§ Passage provided:

━━━━

Fast Facts: Reynolds v. Sims

  • Case Argued: November 12, 1963
  • Decision Issued: June 14, 1964
  • Petitioner: B. A. Reynolds as Judge of Probate of Dallas County, Alabama, and Frank Pearce as Judge of Probate of Marion County, Alabama, were petitioners in this case. As public officials, they had been named as defendants in the original lawsuit.
  • Respondent: M.O. Sims, David J. Vann, and John McConnell, voters in Jefferson County
  • Key Questions: Did Alabama violate the Equal Protection Clause of the Fourteenth Amendment when it failed to offer counties with larger populations more representation in its house of representatives?
  • Majority Decision: Justices Black, Douglas, Clark, Brennan, Stewart, White, Goldberg, Warren
  • Dissenting: Justice Harlan
  • Ruling: States should strive to create legislative districts in which representation is substantially similar to the population.

Facts of the Case

On August 26, 1961 residents and taxpayers of Jefferson County, Alabama, joined in a lawsuit against the state. They alleged that the legislature had not reapportioned house and senate seats since 1901, despite a large increase in Alabama's population. Without reapportionment, multiple districts were severely underrepresented. Jefferson County, with a population of more than 600,000 received seven seats in the Alabama House of Representatives and one seat in the Senate, while Bullock County, with a population of more than 13,000 received two seats in the Alabama House of Representatives and one seat in the Senate. The residents alleged that this disparity in representation deprived voters of equal protection under the Fourteenth Amendment.

In July 1962, the United States District Court for the Middle District of Alabama acknowledged the changes in Alabama’s population and noted that the state legislature could legally reapportion seats based on population, as was required under Alabama’s state constitution. The Alabama legislature convened that month for an “extraordinary session.” They adopted two reapportionment plans that would take effect after the 1966 election. The first plan, which became known as the 67-member plan, called for a 106-member House and a 67-member Senate. The second plan was called the Crawford-Webb Act. The act was temporary and would only be put in place if the first plan was defeated by voters. It called for a 106-member House and a 35-member Senate. The districts adhered to existing county lines.

━━━━

§ Exercise tasks:
A – In the case summary, rewrite the paragraph beginning "In July 1962, the United States District Court" as a shorter version or a list that keeps its main facts.
B – According to the case summary, how many seats did Jefferson County receive in the Alabama House of Representatives and in the Senate?
C – Repeat word for word the part of the case summary starting with "Fast Facts: Reynolds" and going on through "to the population.".

§ Supplied material:
━━━━

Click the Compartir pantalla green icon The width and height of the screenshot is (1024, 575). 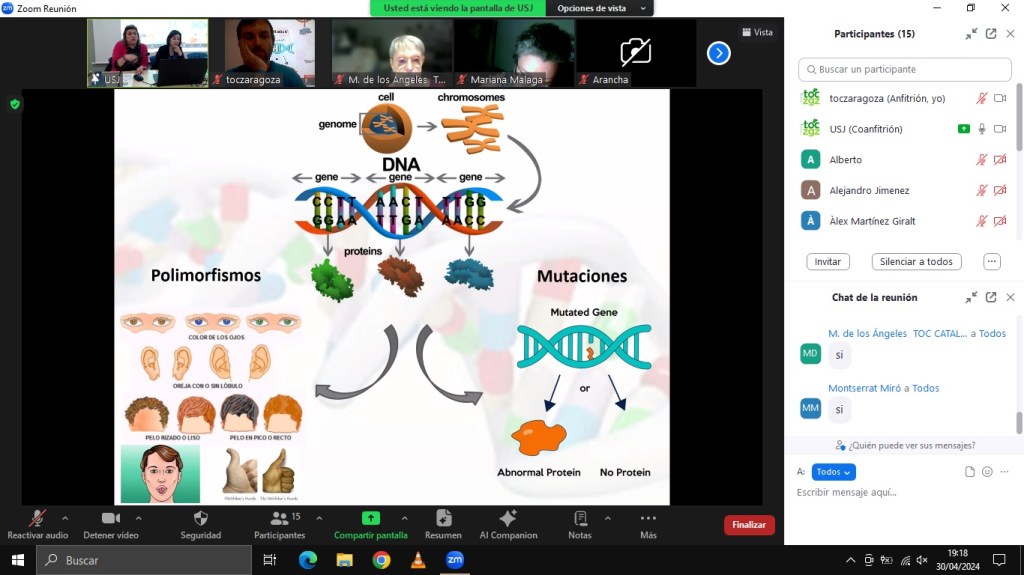(370, 519)
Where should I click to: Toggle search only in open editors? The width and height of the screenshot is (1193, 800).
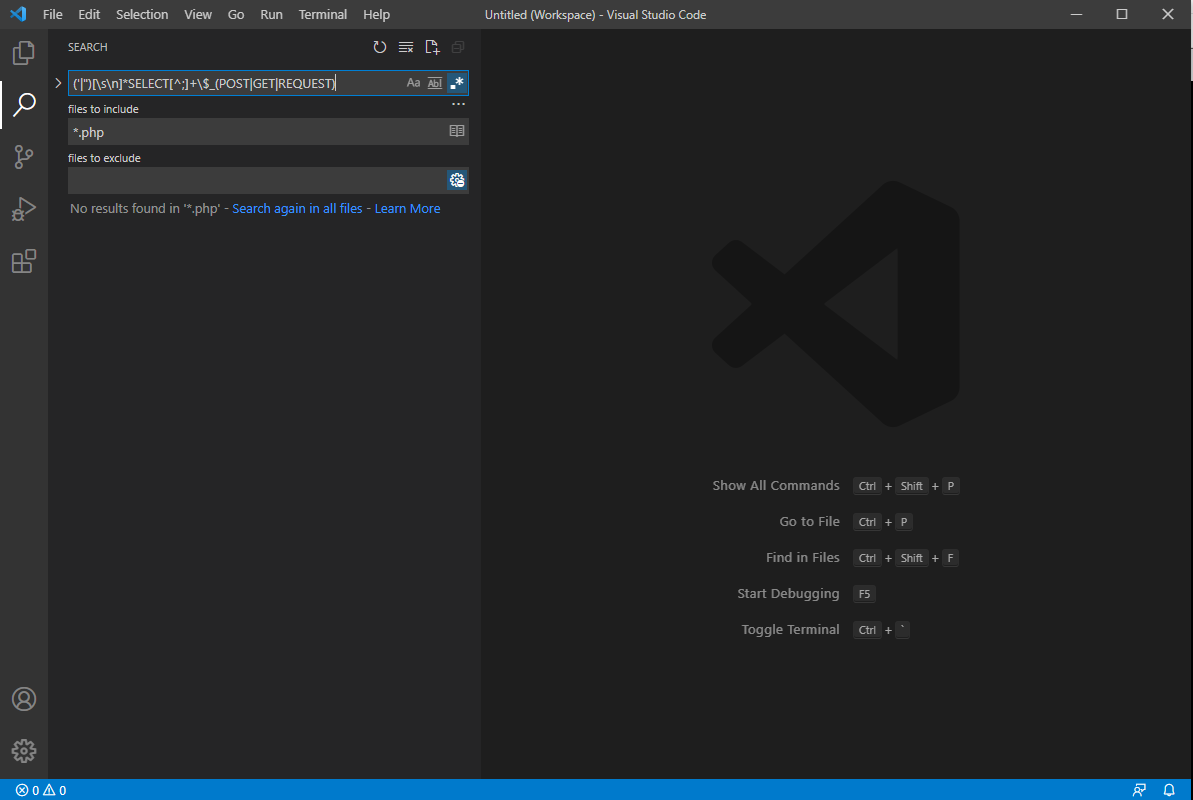point(457,131)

━━━━

§ Solutions for each task:
A –
- July 1962: The U.S. District Court for the Middle District of Alabama recognized Alabama's population changes. It noted that the legislature could legally reapportion seats by population, as the state constitution required.
- That same month, the Alabama legislature met in an "extraordinary session." It adopted two reapportionment plans, both to take effect after the 1966 election.
- The 67-member plan called for a 106-member House and a 67-member Senate.
- The Crawford-Webb Act was a temporary fallback, used only if voters defeated the first plan. It called for a 106-member House and a 35-member Senate, with districts following existing county lines.

B – Seven seats in the House and one seat in the Senate.

C –
Fast Facts: Reynolds v. Sims

  • Case Argued: November 12, 1963
  • Decision Issued: June 14, 1964
  • Petitioner: B. A. Reynolds as Judge of Probate of Dallas County, Alabama, and Frank Pearce as Judge of Probate of Marion County, Alabama, were petitioners in this case. As public officials, they had been named as defendants in the original lawsuit.
  • Respondent: M.O. Sims, David J. Vann, and John McConnell, voters in Jefferson County
  • Key Questions: Did Alabama violate the Equal Protection Clause of the Fourteenth Amendment when it failed to offer counties with larger populations more representation in its house of representatives?
  • Majority Decision: Justices Black, Douglas, Clark, Brennan, Stewart, White, Goldberg, Warren
  • Dissenting: Justice Harlan
  • Ruling: States should strive to create legislative districts in which representation is substantially similar to the population.